I suppose we should ask if the pool is actually grounded?

Reply to
CL (dnoyeB) Gilbert

As the OP is already sure the previous owners were nuts.

Don't discount anything.

First,.... GFI breaker or outlets should NEVER be used with motors. (well pumps and swimming pool filters both use them) They don't work well. The starting currents in motors can fry the electronics in a GFI

And a GFI should NEVER be used to fix a "no ground" problem.

And NO gfi is foolproof, they can go bad, and often do and the test button won't always show a problem

I've seen the same idiots who fixed fuses that kept blowing by shoving pennies in. Move into breakers and fill the handles with crazy glue to keep them from tripping.

Make sure all the motors & pump bodies are properly grounded. swap breakers with known good units.

And don't forget to check any "pool lights" as well

And don't swim in the pool if it tingles, or at least leave a note for your next of kin to let us know what the final outcome was.

AMUN

Reply to
Amun

If the startup current from a motor fried a GFCI, then the human who installed that GFCI was defective. In Europe, some GFCIs are installed for everything in the building - not just selected circuits. Why then do those GFCIs not fry. Furthermore, if a motor trips a GFCI on startup, then the motor has an internal defect; leakage currents that are too high and that get worse when the motor is started.

At first glance (based only upon limited information currently posted), the pool has two major failures. First is massive leakage from the pump into the pool. Second, GFCIs are not working properly either due to erroneous installation or due to internal failure. Both primary and second protection systems have failed.

Bean counter type management convinced themselves that a little leaking around O'rings also was not a problem. After all, the proof was in Space Shuttles that did not explode. However people who deal in reality knew that O'ring leakage was a problem so serious that space shuttle flights should have been terminated.

We are suppose to learn basic concepts of life from the news. However someone even here posted:

This could only be posted by one who never learned even basic lessons of life from the murder of seven Challenger astronauts. This is a post typical of someone whose intent in life is to kill others.

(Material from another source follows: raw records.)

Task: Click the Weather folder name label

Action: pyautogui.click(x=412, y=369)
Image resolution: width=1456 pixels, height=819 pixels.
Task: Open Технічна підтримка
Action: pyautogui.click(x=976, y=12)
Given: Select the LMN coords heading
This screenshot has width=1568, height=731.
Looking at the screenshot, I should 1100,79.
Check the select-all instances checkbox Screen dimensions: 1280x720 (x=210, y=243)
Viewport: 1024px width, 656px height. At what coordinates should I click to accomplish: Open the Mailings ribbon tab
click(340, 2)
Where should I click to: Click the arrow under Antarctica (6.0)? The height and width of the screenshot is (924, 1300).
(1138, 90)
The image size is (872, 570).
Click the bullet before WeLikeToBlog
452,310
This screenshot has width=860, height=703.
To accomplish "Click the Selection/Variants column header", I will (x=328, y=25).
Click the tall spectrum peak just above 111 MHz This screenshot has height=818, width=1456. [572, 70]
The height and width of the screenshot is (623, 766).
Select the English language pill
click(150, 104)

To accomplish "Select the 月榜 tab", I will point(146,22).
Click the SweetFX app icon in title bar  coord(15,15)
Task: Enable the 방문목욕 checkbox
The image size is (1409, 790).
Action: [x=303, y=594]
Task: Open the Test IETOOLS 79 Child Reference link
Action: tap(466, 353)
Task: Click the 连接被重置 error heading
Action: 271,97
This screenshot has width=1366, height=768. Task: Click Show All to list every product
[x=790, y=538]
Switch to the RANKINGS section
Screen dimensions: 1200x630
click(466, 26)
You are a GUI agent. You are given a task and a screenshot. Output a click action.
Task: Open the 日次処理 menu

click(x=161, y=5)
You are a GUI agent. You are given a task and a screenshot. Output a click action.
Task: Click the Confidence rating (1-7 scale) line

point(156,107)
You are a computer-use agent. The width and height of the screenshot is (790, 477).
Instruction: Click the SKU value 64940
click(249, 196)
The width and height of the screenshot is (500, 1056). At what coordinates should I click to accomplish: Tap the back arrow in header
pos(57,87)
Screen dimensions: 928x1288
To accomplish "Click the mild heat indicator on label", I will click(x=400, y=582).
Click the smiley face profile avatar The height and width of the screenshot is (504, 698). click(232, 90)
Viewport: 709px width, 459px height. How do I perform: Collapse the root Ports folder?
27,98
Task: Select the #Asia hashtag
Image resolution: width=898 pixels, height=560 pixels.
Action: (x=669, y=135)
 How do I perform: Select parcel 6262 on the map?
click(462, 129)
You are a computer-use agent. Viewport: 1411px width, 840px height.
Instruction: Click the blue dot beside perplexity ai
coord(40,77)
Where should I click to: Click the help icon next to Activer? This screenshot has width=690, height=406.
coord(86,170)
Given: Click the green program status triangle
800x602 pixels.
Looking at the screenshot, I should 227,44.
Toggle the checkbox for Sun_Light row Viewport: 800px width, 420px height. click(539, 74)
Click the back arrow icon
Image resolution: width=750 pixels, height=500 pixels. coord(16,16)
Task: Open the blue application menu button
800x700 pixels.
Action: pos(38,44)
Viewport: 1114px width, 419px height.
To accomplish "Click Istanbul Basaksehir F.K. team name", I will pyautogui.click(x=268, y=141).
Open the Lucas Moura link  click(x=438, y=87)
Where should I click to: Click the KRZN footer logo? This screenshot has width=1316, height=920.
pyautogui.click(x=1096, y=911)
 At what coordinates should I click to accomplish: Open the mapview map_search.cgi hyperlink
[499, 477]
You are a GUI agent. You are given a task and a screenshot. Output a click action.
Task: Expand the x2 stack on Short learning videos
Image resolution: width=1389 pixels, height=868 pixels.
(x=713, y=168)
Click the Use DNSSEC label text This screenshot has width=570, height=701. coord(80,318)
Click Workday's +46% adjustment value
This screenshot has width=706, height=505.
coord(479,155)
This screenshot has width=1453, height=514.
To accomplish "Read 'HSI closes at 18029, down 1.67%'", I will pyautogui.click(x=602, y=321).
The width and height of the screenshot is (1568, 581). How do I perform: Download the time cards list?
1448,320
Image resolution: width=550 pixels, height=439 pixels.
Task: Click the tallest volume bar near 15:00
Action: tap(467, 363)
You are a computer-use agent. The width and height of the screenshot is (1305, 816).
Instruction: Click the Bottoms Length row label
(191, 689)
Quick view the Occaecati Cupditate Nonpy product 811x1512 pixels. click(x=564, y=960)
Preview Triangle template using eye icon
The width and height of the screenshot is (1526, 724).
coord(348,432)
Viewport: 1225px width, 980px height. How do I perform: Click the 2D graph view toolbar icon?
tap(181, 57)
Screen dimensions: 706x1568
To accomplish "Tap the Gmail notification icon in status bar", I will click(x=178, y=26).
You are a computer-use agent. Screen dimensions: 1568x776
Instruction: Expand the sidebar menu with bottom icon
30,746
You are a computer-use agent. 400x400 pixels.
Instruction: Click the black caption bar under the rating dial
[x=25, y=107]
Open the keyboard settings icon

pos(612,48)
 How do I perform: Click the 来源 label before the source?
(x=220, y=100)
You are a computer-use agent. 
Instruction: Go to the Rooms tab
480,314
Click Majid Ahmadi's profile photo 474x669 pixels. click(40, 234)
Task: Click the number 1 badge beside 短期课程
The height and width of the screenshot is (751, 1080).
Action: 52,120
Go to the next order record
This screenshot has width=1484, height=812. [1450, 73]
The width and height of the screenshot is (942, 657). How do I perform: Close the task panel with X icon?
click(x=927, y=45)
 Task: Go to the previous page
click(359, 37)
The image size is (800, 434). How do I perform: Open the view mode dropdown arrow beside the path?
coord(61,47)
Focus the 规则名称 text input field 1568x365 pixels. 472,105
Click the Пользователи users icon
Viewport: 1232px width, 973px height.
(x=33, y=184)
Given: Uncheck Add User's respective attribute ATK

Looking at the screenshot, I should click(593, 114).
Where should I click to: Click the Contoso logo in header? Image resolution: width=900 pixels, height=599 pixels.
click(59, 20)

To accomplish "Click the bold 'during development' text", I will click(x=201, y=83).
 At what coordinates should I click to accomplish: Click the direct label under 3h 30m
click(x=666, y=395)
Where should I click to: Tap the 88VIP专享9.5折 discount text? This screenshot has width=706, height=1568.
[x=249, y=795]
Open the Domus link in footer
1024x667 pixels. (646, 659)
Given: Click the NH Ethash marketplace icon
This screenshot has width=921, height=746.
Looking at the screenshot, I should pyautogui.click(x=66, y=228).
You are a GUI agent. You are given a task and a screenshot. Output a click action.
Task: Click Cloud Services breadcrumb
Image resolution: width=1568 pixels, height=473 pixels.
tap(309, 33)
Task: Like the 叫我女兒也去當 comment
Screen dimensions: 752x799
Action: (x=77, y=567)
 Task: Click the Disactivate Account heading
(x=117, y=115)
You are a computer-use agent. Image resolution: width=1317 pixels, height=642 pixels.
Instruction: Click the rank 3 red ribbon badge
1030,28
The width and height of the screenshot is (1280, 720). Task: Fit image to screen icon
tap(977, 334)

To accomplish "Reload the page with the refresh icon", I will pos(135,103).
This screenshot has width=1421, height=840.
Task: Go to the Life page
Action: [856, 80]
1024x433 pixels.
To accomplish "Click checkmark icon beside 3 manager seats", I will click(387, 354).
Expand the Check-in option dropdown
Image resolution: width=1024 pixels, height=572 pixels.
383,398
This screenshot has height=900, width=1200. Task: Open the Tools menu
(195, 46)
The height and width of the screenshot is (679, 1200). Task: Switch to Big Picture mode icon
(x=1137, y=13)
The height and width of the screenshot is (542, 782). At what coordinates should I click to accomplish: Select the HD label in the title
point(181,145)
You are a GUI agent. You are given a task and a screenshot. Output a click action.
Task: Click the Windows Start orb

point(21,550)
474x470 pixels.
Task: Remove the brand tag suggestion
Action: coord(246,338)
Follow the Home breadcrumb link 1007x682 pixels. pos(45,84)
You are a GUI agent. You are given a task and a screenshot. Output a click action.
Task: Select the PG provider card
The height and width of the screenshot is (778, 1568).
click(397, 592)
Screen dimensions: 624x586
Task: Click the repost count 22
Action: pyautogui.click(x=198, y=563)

The levees did not break during Betsy and Camile. Therefore the levees would not break with Katrina. At what point do we look to humans and say, "There lies the real source of all problems". A president told us that no one expected the levees to be breached. At what point do we recognize problems are due to human failure - from things such as denial.

Same applied to electric tingling in the pool. It is considered a precursor to human death. Get it fix yesterday. If this post is too complex, then read Amun's response as quoted below. Don't be in denial like some presidents and Thiokol managers that we know. Learn, if from no where else, from why people were killed. Denial is akin to criminally negligent homicide - or why accidents are routinely and directly traceable to human failure. Described are symptoms of a failure of both the primary and backup protection systems. Tingling in a pool is that dangerous that every poster here should have said so.

Meanwhile, I have serious reservations about how the pool was safety grounded. Grounding may be so in violation of code as to require (worse case) pool removal. Based upon how the pool was electrically connected, then a serious evaluation of pool safety grounding is immediately necessary - and maybe an investigation so that charges be filed against the person who installed electrical wiring. The symptoms as described here are that serious.

No > As the OP is already sure the previous owners were nuts.